Da geht es in den Stücken dann eben nicht mehr darum, wie sich das Leben am College denn so anfühlt, weit, weit weg von Mutters warmem Zucchiniauflauf, oder darum, wie die erste Liebe schmeckt, sondern eher um Schwangerschaft und ums Kinderkriegen, darum, wie sich die Beziehung zwischen Eltern und Kindern gestalten kann, um Beziehungen im Allgemeinen, die man sich selbst nicht selten gerne als "reif" vorgaukelt. Man wird ja nicht jünger, Ashworth ist gerade knapp über dreißig. Emo für fast Erwachsene.

Hannah Persson
Aufgenommen und, hm, produziert hat Ashworth "Vs. Children" in einem richtig echten Studio in San Francisco und im Heimstudio. Unterstützung dafür hat der langjährige Freund und Kollege Jason Quever beigesteuert, der seinerseits schon bei etlichen Bands wie beispielsweise Vetiver, der Supergroup des Zottelbart-Folk in den Dunstkreisen von Joanna und Devendra, oder Grizzly Bear, die demnächst, wenn ihr Album "Veckatimest" erscheint, zu Göttern der freigeistigen Gitarrenmusik erhoben werden müssen, ausgeholfen hat, vor allem aber für sein folkig verhuschtes Projekt Papercuts viel bekannter sein müsste. Neben Quever, der "Vs. Children" mit delikaten Orgelsolos und Drumsamples garniert hat, haben diverse andere befreundete Musiker Ashworth im Studio besucht. Da und dort fungiert die Band The Donkeys als Backingkapelle, im Stück "Man O’War" singt die französische Popelektronikerin Julie Lispector die Zeilen Never Sleep Without A Light/Hate Aquariums Alright/Older Boyfriends All Your Life/And Usually They Have A Wife.

casiotone for the painfully alone
Live
Casiotone For The Painfully Alone spielen heute in der Wiener Arena.

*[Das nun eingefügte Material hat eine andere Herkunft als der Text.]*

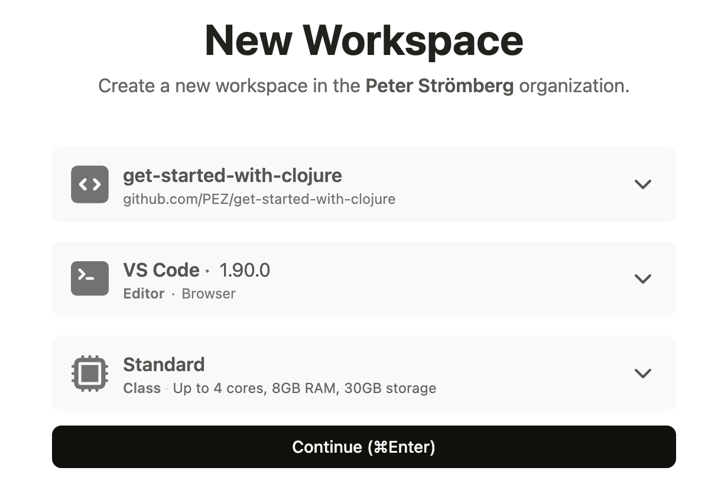
Task: Select the Standard class title
Action: coord(164,365)
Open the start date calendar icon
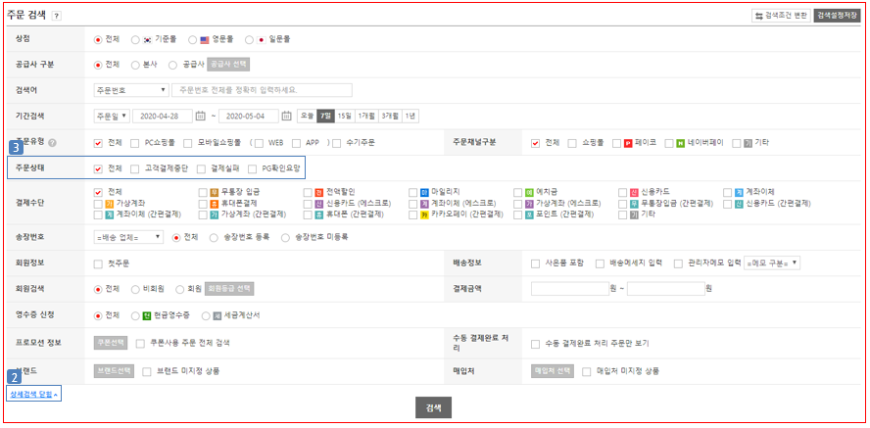The width and height of the screenshot is (870, 428). coord(216,116)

Und wenn dann Ashworth auch noch im Stück "Harsh The Herald Angels Sing" sich nach einem durchkotzten Morgen schön klischeemäßig wieder einmal versucht, einzureden, "I Guess I Just Quit Smoking/IGuess I Just Quit Drinking", dann weiß man, dass der Schmerz manchmal schon ein schöner ist. Und, dass Casiotone For The Painfully Alone die richtige Musik ist für die trüben Blicke in den Spiegel, wenn einander, einmal alle zwei Wochen, ärgerliches Selbstmitleid und blöde Weinerlichkeit, Altersvorsorge und Vernunftdenken ausnahmsweise die Hände reichen dürfen. Wir zerdrücken der Vergangenheit eine Träne und tun so, nur ganz kurz, als wäre irgendwann einmal alles besser gewesen, damals, als wir alle noch total jung waren.